Quando meu genro ficou doente, pensei ter a
oportunidade de ser-lhe útil, lhe levei um
chá especial que eu mesma preparei.
Coloquei-o na mesinha e me sentei a esperar
que o tomasse, só que ele estava vendo
televisão e nem um só movimento me
indicou que se dera conta da minha presença.
O chá pouco a pouco foi esfriando…
e junto com ele, meu coração...
Então noutro dia lhes disse que quando
eu morresse todos iriam se arrepender.
Meu neto menor disse:
"Ainda estás viva vovó? ".
Eles acharam tanta graça, que não pararam de rir.
Três días estive chorando no meu quarto,
até que numa manhã entrou um dos rapazes
para retirar umas rodas velhas
e nem o bom dia me deu.
Foi então quando me convencí de que sou invisível...
Parei no meio da sala para ver, se me tornando
um estorvo me olhavam.
Porém minha filha seguiu varrendo sem me tocar,
os meninos correram em minha volta, de um lado para
o outro, sem tropeçar em mim.
Um dia se agitaram os meninos, e me vieram dizer que
no dia seguinte nós iríamos todos passar um dia no campo.
Fiquei muito contente.
Fazia tanto tempo que não saía e mais ainda ia ao campo!
No sábado fui a primeira a levantar-me.
Quis arrumar as coisas com calma.
Nós os velhos tardamos muito em fazer qualquer
coisa, assim que adiantei meu tempo para não atrazá-los.
Rápido entravam e saíam da casa correndo
e levavam as bolsas e brinquedos para o carro.
Eu já estava pronta e muito alegre, permaneci
no saguão a esperá-los.
Quando me dei conta eles já tinham partido
e o auto desapareceu envolto em algazarra, compreendí
que eu não estava convidada, talvez porque
não coubesse no carro...

...Ou porque meus passos tão lentos impediriam que
todos os demais caminhassem a seu gosto pelo bosque.

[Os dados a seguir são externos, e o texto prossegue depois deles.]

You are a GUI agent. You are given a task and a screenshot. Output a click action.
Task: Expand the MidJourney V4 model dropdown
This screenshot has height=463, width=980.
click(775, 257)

Senti claro como meu coração se encolheu e a minha
face ficou tremendo como quando a gente tem que
engolir a vontade de chorar.
Eu os entendo, eles vivem o mundo deles.
Ríem, gritam, sonham, choram, se abraçam, se beijam.
E eu, já nem sinto mais o gosto de um beijo.
Antes beijava os pequeninos, era um prazer enorme
tê-los em meus braços, como se fossem meus.
Sentía sua pele tenrinha e sua respiração
doce bem perto de mim.

A vida nova me produzia um alento e até me dava vontade
de cantar canções que nunca acreditara me lembrar.
Porém um dia minha neta Laura, que acabava de ter
um bebê disse que não era bom que os anciãos
beijassem aos bebês, por questões de saúde...
Desde então já não me aproximo deles, não quero
lhes passar algo mal por minhas imprudências.
Tenho tanto medo de contagiá los !
Eu os bendigo a todos e lhes perdôo, porque...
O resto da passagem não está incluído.